::: Record extracts :::

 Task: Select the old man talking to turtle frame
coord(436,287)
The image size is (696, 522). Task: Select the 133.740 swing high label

:::
::: Record extracts :::

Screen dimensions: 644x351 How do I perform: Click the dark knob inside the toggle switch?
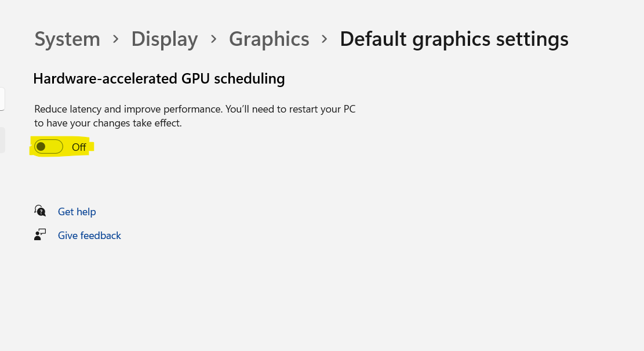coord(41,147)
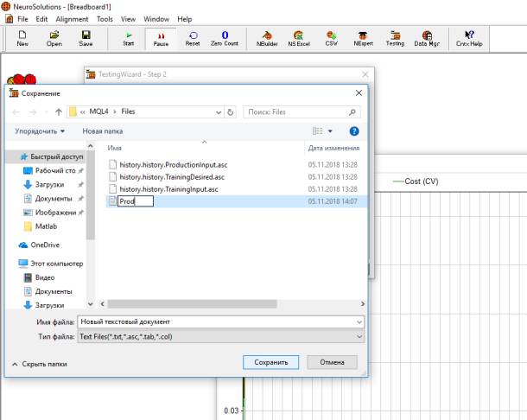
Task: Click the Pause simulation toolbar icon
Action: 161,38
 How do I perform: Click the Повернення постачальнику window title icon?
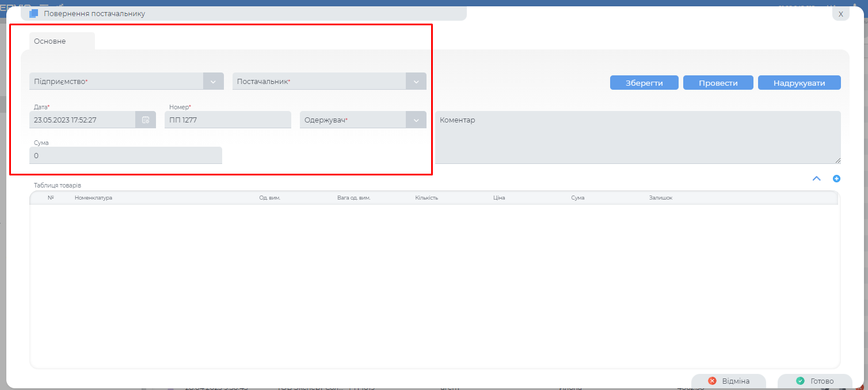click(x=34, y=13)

:::

What this task involves >> Could you set down, exactly as written, the lines above between the one holding "Task: Select the old" and the one holding "The image size", inclusive, and nothing more?

Answer below >>
 Task: Select the old man talking to turtle frame
coord(436,287)
The image size is (696, 522). Task: Select the 133.740 swing high label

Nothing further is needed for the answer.